▸ **Passage to read**:
○ ○ ○

C.S. Mott Children's Hospital is a pediatric acute care hospital located in Ann Arbor, Michigan, United States. The hospital has 244 pediatric beds and is affiliated with the University of Michigan Medical School. The hospital provides comprehensive pediatric specialties and subspecialties to infants, children, teens, and young adults 0-21 throughout Michigan and the surrounding states. The hospital sometimes also treats older adults that require pediatric care. C.S. Mott Children's Hospital also features a Level I Pediatric Trauma Center, 1 of 3 in the state. Attached to the children's hospital is the Von Voigtlander Women's Hospital that provides maternal and gynecological care for women.

The hospital moved to a newly constructed building in 2011.

Although commonly understood to be a physical health complex, C.S. Mott Children's Hospital also includes a youth and adolescent psychiatric ward separate from the rest of the children's hospital. The C. S. Mott Children's and Von Voigtlander Women's Hospital employs about 4,000 people and is gradually hiring 500 more now that the hospital expansion is complete.

== History ==
The University of Michigan first established a pediatric program in 1903 when they opened up a 75-bed children's unit. The unit was one of the first dedicated pediatric units' in the nation.

In 1965, American businessman and philanthropist C.S. Mott donated $6.5 million to the University of Michigan to help the university build its first children's hospital. The 200 bed hospital served about 3,500 children in its first year of operation.

In the late 1980s, the university renovated its pediatric wards to accommodate private patient rooms instead of previous open wards.

The new facility for the C. S. Mott Children's and Von Voigtlander Women's Hospital, opened in December 2011 following the completion of a $754 million, five-year construction project. It is one of the largest children's hospitals in the United States. The hospital is 1100000 sqft and consists of a 12-story inpatient wing and a nine-story outpatient wing. There are 348 beds, including 50 maternity rooms and 46 neonatal intensive care unit (NICU) rooms. The expansion increases the number of beds at the hospital by 75 percent and makes the hospital the largest of Michigan's three children's hospitals. Every inpatient room is private, in contrast to the old facility, which had mostly double occupancy rooms. The new hospital has 16 operating rooms and two interventional radiology rooms. The first Women's Hospital opened in 1950, while the original C.S. Mott Children's Hospital opened in 1969 and traces its origin to a small ward for sick children that began in 1903.

The new hospital was the most expensive building project in University of Michigan history and one of the most expensive construction projects in state history. Of the $754 million cost, the university financed $588 million through tax-exempt bonds, $91 million through cash reserves from hospital operations, and $75 million through fundraising.

The Charles Stewart Mott foundation contributed $25 million to the construction of the new hospital. The building contains 348 single, private room beds divided between the children's and women's hospital including a dedicated pediatric emergency department and trauma center.

University of Michigan officials have released plans to convert the old 1969 era C.S. Mott Children's Hospital building into renovated patient wards for the adult University Hospital to allow for the addition of private patient rooms.

○ ○ ○

▸ **Record set**:
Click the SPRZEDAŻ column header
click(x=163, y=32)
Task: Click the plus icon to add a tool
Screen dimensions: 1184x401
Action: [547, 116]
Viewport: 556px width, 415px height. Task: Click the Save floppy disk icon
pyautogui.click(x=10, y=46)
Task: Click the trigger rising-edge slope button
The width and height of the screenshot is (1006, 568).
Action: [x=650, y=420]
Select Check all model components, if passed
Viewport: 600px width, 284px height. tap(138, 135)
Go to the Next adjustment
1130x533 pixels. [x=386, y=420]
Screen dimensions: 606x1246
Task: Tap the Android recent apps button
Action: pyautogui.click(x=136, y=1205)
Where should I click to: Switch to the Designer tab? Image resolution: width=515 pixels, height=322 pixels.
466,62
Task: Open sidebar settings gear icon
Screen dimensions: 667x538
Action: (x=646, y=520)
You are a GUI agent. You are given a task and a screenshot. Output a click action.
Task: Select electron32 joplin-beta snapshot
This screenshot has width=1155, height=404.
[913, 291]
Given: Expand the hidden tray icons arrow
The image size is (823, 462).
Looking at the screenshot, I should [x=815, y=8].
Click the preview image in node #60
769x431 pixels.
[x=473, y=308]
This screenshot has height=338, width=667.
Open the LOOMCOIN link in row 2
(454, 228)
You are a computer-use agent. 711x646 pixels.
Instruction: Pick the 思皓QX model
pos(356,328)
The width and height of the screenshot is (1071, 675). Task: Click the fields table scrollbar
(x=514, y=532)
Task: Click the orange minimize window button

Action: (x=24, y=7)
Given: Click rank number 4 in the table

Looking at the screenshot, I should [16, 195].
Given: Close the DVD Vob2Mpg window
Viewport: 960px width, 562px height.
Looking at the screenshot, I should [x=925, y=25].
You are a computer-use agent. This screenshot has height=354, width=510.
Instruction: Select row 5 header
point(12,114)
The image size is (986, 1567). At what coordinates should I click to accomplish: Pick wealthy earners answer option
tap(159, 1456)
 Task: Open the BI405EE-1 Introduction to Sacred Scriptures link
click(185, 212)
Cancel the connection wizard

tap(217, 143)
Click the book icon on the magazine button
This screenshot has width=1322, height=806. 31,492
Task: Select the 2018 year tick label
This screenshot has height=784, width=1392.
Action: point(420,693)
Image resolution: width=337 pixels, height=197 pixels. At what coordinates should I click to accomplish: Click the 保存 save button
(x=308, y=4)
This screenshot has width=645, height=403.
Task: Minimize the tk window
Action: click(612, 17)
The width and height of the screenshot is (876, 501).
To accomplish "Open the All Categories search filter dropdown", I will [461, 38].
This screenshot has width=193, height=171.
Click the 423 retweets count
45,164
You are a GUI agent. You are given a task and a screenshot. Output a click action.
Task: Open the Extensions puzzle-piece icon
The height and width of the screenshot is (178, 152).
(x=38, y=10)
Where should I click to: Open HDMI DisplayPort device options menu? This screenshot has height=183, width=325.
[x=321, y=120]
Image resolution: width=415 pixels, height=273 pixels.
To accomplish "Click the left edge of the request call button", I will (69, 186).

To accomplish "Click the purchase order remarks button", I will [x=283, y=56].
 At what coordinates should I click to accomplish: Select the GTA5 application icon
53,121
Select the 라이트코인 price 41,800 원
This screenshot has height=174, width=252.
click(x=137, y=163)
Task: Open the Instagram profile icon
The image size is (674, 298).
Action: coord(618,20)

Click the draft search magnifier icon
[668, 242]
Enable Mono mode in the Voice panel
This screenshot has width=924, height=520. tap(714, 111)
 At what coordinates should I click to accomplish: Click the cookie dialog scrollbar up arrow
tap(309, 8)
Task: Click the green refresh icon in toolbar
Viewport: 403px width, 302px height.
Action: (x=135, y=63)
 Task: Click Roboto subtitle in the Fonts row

○ ○ ○

▸ **Task**:
Can you rewrite the passage about C.S. Mott Children's Hospital between "University of Michigan officials" and "private patient rooms.", inclusive, replacing "officials" with "administrators"? The lines have no part in this work.

▸ **Your response**:
University of Michigan administrators have released plans to convert the old 1969 era C.S. Mott Children's Hospital building into renovated patient wards for the adult University Hospital to allow for the addition of private patient rooms.